Why is China Modernizing Its Nuclear Arsenal?

April 1, 2015 | 9:24 am
Gregory Kulacki
China Project Manager

As we approach the 2015 Review Conference of the Parties to the Treaty on the Non-Proliferation of Nuclear Weapons (NPT) the 178 nations that have honored their obligation not to develop nuclear weapons are wondering when the five nuclear weapons states who are party to the treaty will honor theirs. The NPT entered into force in 1970. They’ve been waiting a long time.

Article VI of the NPT requires Britain, France, Russia, the United States and China to “pursue negotiations in good faith” on “a treaty on general and complete disarmament.” But instead of negotiating, these five nuclear nations are investing heavily in modernizing their arsenals and making sure they can be kept in good working order for generations to come.

China’s nuclear modernization program receives more attention than the other four even though its several hundred nuclear weapons are technologically inferior to the many thousands of nuclear weapons held by the United States and Russia. It was the only program highlighted at this year’s iteration of the world’s largest non-governmental nuclear policy conference. An international panel of experts, including three technically trained specialists from China, discussed why China is modernizing its nuclear arsenal, despite its NPT obligations.

Chinese Nuclear Modernization a Response to U.S. Pressure

The Chinese panelists explicitly connected China’s nuclear modernization program to concerns about the United States. They explained that China is upgrading its small arsenal of delivery systems to ensure they are not vulnerable to a disarming U.S. first strike. They said that China is experimenting with multiple independent re-entry vehicle (MIRV) technology as a possible counter to U.S. ballistic missile defense. And they noted that China is investing in a stockpile stewardship program to ensure its nuclear weapons are “safe, secure and effective,” just like the United States is doing.

China’s nuclear posture remains the same as it has been since its first nuclear test in 1964. In a declaration immediately following that test China promises never to use or threaten to use nuclear weapons against non-nuclear weapons states.
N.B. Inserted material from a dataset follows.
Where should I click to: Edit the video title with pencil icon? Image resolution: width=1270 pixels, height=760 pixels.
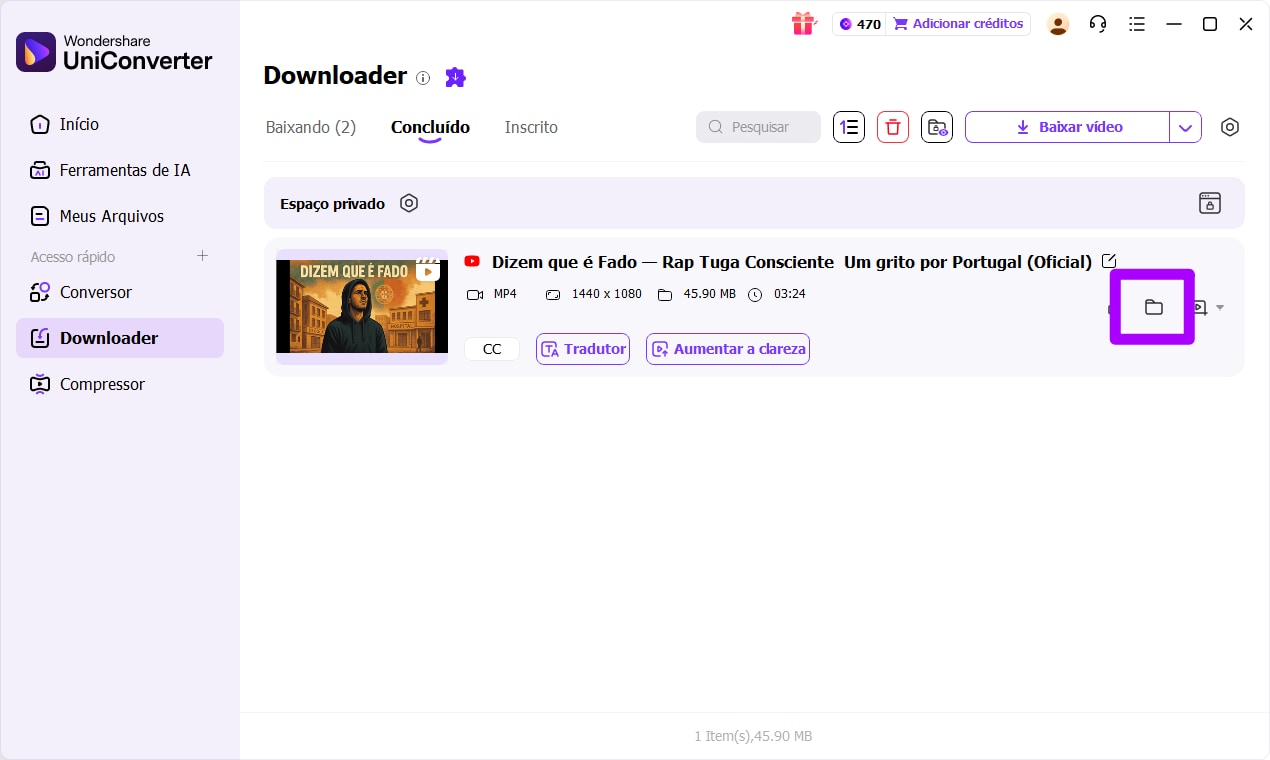(x=1108, y=261)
It claims it will never, under any circumstances, be the first to use nuclear weapons, and that it will only use nuclear weapons to retaliate in response to a foreign nuclear attack. China also claims to be committed to complete nuclear disarmament.

The Chinese panelists implied that China believes its current nuclear modernization program is needed to guarantee its traditional nuclear posture remains viable in the face of massive U.S. investments in military modernization that could render the United States invulnerable to a Chinese retaliatory strike.

One significant change China may be considering is to place its nuclear forces on a higher level of alert. A 2013 book on Chinese military strategy written by a committee of Chinese military scholars claimed that China could, in response to increasing U.S. pressure, launch its retaliatory strike upon warning of an incoming nuclear attack. The Chinese panelists did not publicly comment on the proposed change, but privately expressed the opinion that a Chinese move to launch-on-warning is unlikely because it would require significant technological upgrades that China could not put in place anytime in the near future.

U.S. and Russian Reductions Not Enough to Discourage Chinese Modernization

Both the United States and Russia point to mutually agreed upon reductions in deployed nuclear weapons as a sign of their commitment to the NPT. But those reductions are not enough to convince China to participate in multilateral negotiations on deep nuclear cuts. Chinese analysts point out that the New Start Treaty, which entered into force in 2011, allows both parties to continue to deploy 1,550 nuclear weapons. One of the panelists noted (correctly) that according to the definition of “deployed” in the treaty, the current number of Chinese nuclear weapons would be zero. More importantly, the treaty allows both Russia and the United States to keep much larger numbers of nuclear warheads in reserve. A reliable non-governmental estimate indicates that the nuclear arsenals of both Russia and the United States are still, despite the treaty, nearly 20 times larger than China’s.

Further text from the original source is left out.